Dataset entries:
§
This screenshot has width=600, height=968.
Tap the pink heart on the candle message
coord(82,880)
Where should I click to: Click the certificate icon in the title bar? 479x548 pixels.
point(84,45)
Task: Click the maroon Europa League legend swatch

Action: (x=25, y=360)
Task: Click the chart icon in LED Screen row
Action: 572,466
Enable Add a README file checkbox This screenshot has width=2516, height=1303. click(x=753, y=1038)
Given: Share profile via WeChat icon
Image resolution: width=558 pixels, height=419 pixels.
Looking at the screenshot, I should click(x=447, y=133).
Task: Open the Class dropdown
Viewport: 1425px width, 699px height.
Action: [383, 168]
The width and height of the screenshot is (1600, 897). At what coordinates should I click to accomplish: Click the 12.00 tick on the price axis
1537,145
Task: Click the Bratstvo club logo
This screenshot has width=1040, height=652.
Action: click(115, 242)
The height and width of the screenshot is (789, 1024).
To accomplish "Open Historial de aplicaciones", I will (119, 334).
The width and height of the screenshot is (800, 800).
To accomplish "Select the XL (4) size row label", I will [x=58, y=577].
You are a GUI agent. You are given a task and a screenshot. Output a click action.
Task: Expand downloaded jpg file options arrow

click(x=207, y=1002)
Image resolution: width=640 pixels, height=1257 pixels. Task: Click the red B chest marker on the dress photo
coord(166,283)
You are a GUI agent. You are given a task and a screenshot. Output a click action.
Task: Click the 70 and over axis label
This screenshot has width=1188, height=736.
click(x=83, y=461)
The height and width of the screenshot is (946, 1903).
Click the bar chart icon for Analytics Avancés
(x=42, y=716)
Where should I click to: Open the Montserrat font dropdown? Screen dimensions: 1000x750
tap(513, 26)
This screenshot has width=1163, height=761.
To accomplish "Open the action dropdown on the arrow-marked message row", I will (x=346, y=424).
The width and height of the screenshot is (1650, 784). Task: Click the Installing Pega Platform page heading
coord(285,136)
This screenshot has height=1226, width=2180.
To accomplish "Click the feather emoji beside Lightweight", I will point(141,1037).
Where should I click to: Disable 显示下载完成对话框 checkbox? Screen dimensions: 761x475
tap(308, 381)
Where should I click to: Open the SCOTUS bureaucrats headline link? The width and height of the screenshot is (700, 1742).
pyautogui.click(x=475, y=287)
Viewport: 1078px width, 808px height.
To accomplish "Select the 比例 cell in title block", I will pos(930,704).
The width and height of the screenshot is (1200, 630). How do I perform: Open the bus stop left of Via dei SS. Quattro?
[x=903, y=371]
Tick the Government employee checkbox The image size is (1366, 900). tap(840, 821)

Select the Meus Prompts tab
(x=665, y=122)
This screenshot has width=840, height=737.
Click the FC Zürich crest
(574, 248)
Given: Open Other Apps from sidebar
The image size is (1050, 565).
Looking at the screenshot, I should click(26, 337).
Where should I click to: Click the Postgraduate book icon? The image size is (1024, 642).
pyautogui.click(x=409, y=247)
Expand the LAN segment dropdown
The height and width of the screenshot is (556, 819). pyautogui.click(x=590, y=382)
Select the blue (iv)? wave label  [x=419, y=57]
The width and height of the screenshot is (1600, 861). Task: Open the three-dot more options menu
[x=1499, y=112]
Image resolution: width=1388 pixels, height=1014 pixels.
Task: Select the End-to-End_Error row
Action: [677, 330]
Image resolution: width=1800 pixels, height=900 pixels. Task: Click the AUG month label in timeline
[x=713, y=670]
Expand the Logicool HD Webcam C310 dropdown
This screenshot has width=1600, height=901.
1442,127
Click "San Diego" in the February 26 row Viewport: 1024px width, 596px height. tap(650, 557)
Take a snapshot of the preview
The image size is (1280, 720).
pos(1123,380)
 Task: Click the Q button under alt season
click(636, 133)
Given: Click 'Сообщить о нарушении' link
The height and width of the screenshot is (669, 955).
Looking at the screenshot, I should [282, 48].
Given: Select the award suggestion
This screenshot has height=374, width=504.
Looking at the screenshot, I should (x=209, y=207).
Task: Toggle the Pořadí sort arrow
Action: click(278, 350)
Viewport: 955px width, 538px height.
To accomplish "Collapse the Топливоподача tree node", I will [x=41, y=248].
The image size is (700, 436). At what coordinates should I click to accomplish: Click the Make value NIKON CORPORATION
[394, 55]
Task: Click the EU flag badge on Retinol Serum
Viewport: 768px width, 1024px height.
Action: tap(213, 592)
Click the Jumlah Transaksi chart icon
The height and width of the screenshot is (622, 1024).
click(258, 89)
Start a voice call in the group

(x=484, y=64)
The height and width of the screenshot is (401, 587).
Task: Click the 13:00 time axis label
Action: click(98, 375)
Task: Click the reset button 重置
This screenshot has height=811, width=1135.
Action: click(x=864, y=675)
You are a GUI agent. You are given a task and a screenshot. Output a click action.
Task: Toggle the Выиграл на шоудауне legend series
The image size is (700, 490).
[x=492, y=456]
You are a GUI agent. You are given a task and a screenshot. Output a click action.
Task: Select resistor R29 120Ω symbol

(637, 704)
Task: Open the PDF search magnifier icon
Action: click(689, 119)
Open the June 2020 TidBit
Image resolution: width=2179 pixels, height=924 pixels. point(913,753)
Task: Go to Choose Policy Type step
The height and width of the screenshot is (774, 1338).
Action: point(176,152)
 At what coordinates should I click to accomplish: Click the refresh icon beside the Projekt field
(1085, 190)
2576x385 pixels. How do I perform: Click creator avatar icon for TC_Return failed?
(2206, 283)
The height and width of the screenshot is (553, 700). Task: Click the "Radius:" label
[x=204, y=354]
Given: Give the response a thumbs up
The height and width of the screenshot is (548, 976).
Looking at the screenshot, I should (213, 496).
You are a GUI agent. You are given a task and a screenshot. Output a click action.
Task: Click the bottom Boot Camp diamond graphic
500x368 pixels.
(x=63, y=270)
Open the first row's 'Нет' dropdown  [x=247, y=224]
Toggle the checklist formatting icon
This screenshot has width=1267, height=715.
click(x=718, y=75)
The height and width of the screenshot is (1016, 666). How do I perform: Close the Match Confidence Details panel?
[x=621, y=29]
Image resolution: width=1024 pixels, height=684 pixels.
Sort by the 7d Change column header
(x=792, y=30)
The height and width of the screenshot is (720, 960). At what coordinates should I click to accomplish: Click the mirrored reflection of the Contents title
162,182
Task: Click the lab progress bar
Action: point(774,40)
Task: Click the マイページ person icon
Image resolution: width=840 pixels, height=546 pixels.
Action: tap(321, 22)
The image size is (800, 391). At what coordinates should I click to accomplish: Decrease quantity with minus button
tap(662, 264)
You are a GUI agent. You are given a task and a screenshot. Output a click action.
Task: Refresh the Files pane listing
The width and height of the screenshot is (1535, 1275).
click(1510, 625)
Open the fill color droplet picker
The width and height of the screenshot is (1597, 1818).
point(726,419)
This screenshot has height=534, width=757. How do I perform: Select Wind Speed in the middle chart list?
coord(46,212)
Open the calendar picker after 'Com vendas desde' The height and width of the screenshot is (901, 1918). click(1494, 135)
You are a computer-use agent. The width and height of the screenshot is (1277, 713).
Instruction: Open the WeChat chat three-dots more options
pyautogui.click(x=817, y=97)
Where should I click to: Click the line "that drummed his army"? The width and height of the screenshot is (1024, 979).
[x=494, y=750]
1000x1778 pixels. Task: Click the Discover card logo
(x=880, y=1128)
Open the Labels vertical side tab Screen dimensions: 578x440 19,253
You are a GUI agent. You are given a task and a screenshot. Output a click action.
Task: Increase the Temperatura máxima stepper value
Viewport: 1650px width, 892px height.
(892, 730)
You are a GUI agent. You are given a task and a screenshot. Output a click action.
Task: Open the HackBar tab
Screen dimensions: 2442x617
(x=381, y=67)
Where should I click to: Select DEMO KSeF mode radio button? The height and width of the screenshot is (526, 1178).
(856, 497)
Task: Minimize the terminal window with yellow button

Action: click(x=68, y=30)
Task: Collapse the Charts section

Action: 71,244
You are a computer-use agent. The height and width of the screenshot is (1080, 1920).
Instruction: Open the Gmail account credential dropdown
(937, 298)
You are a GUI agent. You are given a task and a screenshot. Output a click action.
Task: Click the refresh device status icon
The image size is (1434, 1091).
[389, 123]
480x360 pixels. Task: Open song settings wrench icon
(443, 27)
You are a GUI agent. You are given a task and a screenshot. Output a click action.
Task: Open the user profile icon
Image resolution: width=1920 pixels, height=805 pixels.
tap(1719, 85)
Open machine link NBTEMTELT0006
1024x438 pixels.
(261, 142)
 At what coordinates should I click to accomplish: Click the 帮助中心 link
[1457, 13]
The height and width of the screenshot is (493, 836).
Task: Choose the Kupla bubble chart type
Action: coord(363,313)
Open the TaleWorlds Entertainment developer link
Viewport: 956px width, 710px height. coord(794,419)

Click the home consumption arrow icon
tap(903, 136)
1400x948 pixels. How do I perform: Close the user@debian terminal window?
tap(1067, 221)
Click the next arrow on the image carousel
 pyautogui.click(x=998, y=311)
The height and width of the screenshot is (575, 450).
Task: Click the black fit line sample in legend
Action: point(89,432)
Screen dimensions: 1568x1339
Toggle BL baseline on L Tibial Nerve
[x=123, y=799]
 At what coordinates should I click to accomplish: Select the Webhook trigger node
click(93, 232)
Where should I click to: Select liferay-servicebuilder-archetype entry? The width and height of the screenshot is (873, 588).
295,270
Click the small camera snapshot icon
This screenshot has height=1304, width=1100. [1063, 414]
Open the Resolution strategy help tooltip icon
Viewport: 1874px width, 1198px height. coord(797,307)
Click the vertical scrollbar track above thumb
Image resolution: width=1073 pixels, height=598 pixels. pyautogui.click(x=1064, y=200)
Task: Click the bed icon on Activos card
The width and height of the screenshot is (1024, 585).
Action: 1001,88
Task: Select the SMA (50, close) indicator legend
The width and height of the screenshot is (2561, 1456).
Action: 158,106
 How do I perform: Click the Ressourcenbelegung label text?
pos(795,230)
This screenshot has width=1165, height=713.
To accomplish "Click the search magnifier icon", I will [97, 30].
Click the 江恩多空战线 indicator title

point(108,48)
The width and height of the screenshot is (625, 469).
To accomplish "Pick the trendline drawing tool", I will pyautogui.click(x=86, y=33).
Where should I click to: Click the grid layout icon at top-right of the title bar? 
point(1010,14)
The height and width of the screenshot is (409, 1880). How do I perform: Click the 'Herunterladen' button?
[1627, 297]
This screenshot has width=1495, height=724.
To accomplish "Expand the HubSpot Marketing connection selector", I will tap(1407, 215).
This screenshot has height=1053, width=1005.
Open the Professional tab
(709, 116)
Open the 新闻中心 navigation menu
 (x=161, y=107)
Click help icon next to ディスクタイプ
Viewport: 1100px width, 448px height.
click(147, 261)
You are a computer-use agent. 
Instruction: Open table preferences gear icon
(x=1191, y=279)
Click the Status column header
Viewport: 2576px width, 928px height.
§
| How to complete this task |
Among the entries above, how many lines hold the string "picker"? Give the number by itself.

| The answer |
2